Экзистенциальный страх смерти становится предельным полюсом, на фоне которого относительные формы страха (тревога, аффективный страх, индивидуальная и групповая паника) подлежат регулированию в рамках традиционного дисциплинарного дискурса, носителями которого в Советской армии выступали замполиты. При этом чрезвычайная ситуация из политической сферы и пространства насилия переводится в психогенное поле — война позиционируется как стресс, к которому нужно правильно приспособиться (что было невозможно в рамках психиатрии) [Столяренко 2002: 43—70]. ПТСР и травма оказываются патологическим исключением из правил — отклонением от нормы, сбоем стратегии использования жизнестойкости. А сам военный психолог становится пограничником, регулирующим отношения между нормой и патологией, «подвешенными» в условиях экзистенциального страха смерти и неизбежной неполноты персональной адаптации.
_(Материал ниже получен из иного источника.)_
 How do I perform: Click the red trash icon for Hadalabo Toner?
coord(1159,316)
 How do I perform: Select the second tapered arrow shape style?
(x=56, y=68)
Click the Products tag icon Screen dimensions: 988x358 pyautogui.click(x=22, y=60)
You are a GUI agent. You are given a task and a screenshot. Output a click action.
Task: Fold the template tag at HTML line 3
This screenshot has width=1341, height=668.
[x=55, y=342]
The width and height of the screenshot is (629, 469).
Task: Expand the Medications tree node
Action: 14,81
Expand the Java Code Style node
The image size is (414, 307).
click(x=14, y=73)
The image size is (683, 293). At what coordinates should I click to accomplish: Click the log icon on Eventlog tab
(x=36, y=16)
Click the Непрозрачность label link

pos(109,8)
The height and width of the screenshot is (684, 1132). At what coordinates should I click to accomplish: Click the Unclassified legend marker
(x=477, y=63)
Военные психологи на Северном Кавказе и армейские практики преодоления страха
Ключевым кейсом для дальнейшего анализа станут 6 полуформализованных интервью (общей продолжительностью около 30 часов) с участником боевых действий на Северном Кавказе Игорем В., с 1998 по 2001 годы успевшим прослужить замполитом роты, военным психологом батальона, заместителем командира роты по боевой подготовке и закончившим службу офицером управления полка. Фоном для этого анализа станут еще около 80 интервью, записанных авторами статьи в 2013—2019 годы с ветеранами локальных конфликтов [4]. Большинство комбатантов по разным причинам отказываются от разговора и/или от записи. Не являются исключением и военные психологи, служившие на Северном Кавказе: из пяти человек (лично знакомых авторам) лишь один дал согласие. Этот материал в социологическом плане может показаться не очень репрезентативным. Однако нас интересует не строгая репрезентативность, но констелляция рассмотренного выше дискурса военной психологии с фронтовым опытом действующего военного психолога [5], а также описания страха и практик его преодоления, которые не укладываются в доминирующий нарратив.
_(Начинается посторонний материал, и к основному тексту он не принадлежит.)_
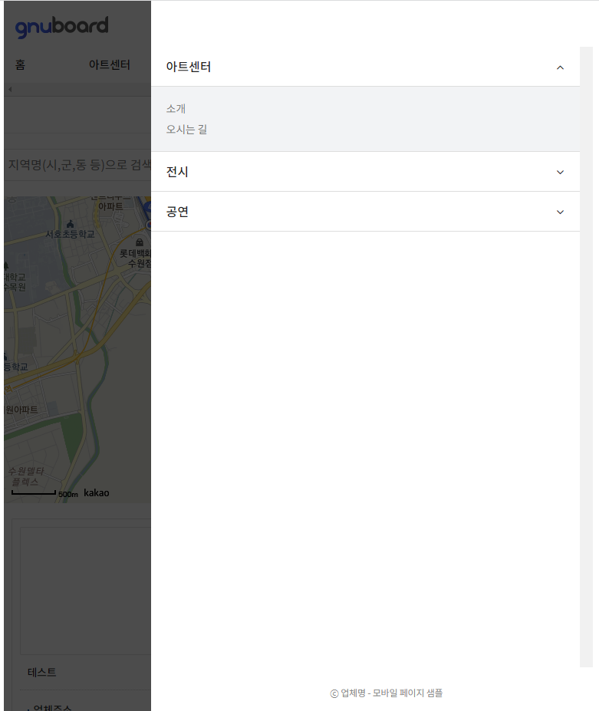Select 아트센터 in the top navigation bar
599x711 pixels.
coord(109,65)

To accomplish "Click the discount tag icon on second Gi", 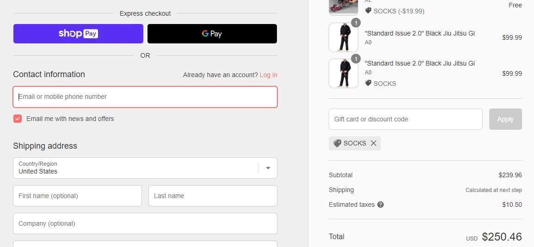I will click(x=368, y=83).

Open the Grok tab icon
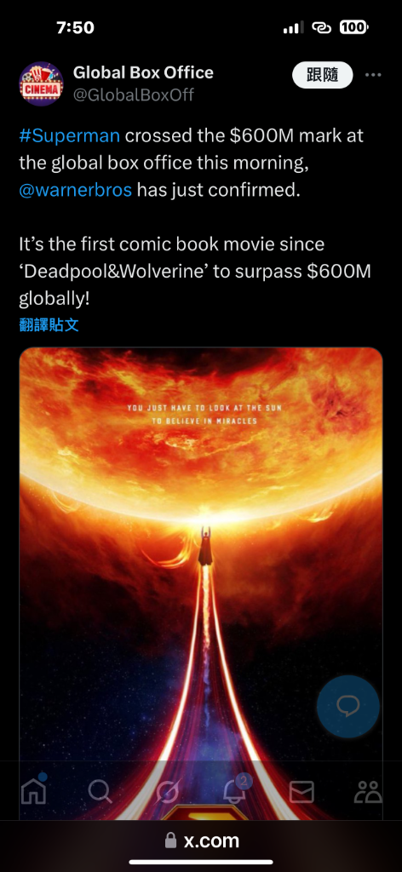pos(167,791)
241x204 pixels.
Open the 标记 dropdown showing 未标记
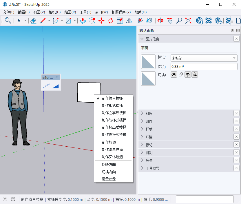click(204, 58)
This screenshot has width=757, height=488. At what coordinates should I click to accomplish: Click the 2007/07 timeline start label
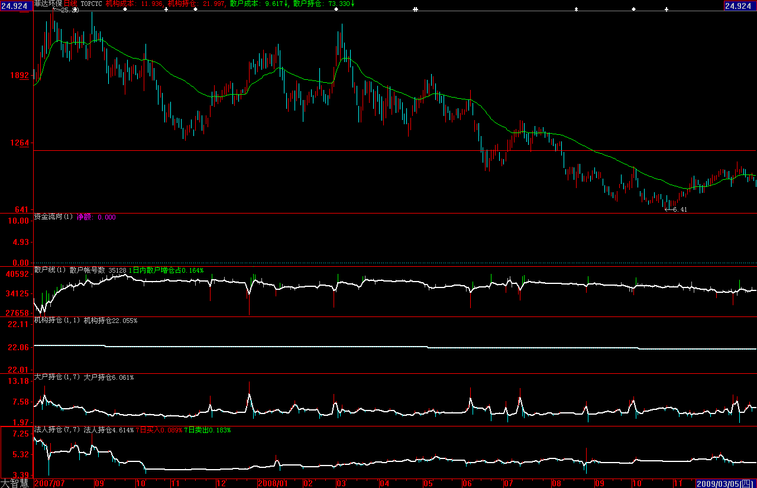(50, 483)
В гайде интервью два вопроса напрямую касались страха: «Было ли вам страшно на войне? И как вы преодолевали этот страх?» Чаще всего комбатанты сначала в принципе отрицали, что испытывали подобного рода эмоции. Олег (полковник, Афганистан, 1982—1984): «Не было никакого страха». Борис С. (прапорщик, Северный Кавказ, 1995—1996, 1999): «Да не было никакого страха. В разведке все профессионалы. Они к этому готовы, это их работа». И уже потом вспоминали какие-то эпизоды или примеры. Полковники и старшие офицеры при этом переключались на описание страха у солдат, тем самым подчеркивая свой опыт и значимость дисциплинарных функций борьбы с паникой. Константин (полковник, Афганистан, 1983—1985): «Самое страшное на войне — это не смерть, а паника. Если кто-то скажет, что он не боится, — он врет. Я воевал, я знаю, что это такое. Да, мне было страшно, меня могли убить. Но я шел и выполнял свои обязанности». Борис Е. (подполковник, Северный Кавказ, 1995, 1999—2000): «Страшно было не выполнить приказ. Раз ты не выполнил приказ, ты не дал выполнить приказ другому. Или из-за невыполнения твоего приказа погибли люди». Этот дисциплинарный (идеолого-педагогический) нарратив напрямую соединяет служение Родине и армейскую повседневность, превращая интериоризацию дисциплины в основу армейской добродетели. Страх касается не рассказчика, но других (солдат), которые боятся смерти. Он выступает стимулом для действий, оправдывает армейскую иерархию, дисциплину и высокий статус рассказчика. Экзистенциальный нарратив здесь связан с профессиональными функциями старших офицеров: использование страха оказывается дисциплинарным ресурсом в управлении солдатской массой. Семен (майор, Северный Кавказ, 1999—2002): «У нас дагестанец был, вообще ничего не делал. То есть солдат неплохой, но как убираться или на хозработы — ни в какую. Я его все пугал: напишу отцу. тогда он хоть что-то делал». Дмитрий (сержант, Северный Кавказ, 2000—2004): «Офицеры нас пленом пугали».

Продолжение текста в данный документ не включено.